[Task] Could you set down every record exactly as it appears?

※

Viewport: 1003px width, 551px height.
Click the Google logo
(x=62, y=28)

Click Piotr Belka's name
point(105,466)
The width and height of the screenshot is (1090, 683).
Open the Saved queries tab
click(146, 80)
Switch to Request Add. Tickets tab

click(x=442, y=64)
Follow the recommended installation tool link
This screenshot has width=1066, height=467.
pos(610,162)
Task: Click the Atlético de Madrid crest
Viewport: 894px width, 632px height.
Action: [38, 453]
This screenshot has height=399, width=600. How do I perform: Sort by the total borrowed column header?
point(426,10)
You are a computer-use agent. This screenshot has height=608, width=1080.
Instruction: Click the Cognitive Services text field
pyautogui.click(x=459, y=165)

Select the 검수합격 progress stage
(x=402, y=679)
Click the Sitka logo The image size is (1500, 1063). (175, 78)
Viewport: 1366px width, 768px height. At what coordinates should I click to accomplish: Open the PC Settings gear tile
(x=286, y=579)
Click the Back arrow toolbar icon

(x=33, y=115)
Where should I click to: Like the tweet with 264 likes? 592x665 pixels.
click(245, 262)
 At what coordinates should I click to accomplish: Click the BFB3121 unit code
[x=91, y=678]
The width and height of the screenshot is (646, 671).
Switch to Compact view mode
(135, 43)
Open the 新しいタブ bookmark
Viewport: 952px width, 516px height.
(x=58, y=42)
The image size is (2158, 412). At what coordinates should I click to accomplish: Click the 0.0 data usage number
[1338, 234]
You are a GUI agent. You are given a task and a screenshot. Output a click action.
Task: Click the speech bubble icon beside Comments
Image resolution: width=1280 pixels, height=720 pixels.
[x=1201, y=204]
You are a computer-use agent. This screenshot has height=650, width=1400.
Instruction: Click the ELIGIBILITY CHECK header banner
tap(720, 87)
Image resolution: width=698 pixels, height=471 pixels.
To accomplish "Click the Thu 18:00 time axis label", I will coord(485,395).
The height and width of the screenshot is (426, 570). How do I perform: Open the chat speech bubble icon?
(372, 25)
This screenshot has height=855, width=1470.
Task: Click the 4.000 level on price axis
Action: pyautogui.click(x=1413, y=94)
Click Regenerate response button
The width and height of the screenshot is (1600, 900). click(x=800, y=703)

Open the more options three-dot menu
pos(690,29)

※

[Response to the exercise]
Viewport: 1003px width, 551px height.
Click the Google logo
(x=62, y=28)

Click Piotr Belka's name
point(105,466)
The width and height of the screenshot is (1090, 683).
Open the Saved queries tab
click(146, 80)
Switch to Request Add. Tickets tab

click(x=442, y=64)
Follow the recommended installation tool link
This screenshot has width=1066, height=467.
pos(610,162)
Task: Click the Atlético de Madrid crest
Viewport: 894px width, 632px height.
Action: [38, 453]
This screenshot has height=399, width=600. How do I perform: Sort by the total borrowed column header?
point(426,10)
You are a computer-use agent. This screenshot has height=608, width=1080.
Instruction: Click the Cognitive Services text field
pyautogui.click(x=459, y=165)

Select the 검수합격 progress stage
(x=402, y=679)
Click the Sitka logo The image size is (1500, 1063). (175, 78)
Viewport: 1366px width, 768px height. At what coordinates should I click to accomplish: Open the PC Settings gear tile
(x=286, y=579)
Click the Back arrow toolbar icon

(x=33, y=115)
Where should I click to: Like the tweet with 264 likes? 592x665 pixels.
click(245, 262)
 At what coordinates should I click to accomplish: Click the BFB3121 unit code
[x=91, y=678]
The width and height of the screenshot is (646, 671).
Switch to Compact view mode
(135, 43)
Open the 新しいタブ bookmark
Viewport: 952px width, 516px height.
(x=58, y=42)
The image size is (2158, 412). At what coordinates should I click to accomplish: Click the 0.0 data usage number
[1338, 234]
You are a GUI agent. You are given a task and a screenshot. Output a click action.
Task: Click the speech bubble icon beside Comments
Image resolution: width=1280 pixels, height=720 pixels.
[x=1201, y=204]
You are a computer-use agent. This screenshot has height=650, width=1400.
Instruction: Click the ELIGIBILITY CHECK header banner
tap(720, 87)
Image resolution: width=698 pixels, height=471 pixels.
To accomplish "Click the Thu 18:00 time axis label", I will coord(485,395).
The height and width of the screenshot is (426, 570). How do I perform: Open the chat speech bubble icon?
(372, 25)
This screenshot has height=855, width=1470.
Task: Click the 4.000 level on price axis
Action: pyautogui.click(x=1413, y=94)
Click Regenerate response button
The width and height of the screenshot is (1600, 900). click(x=800, y=703)

Open the more options three-dot menu
pos(690,29)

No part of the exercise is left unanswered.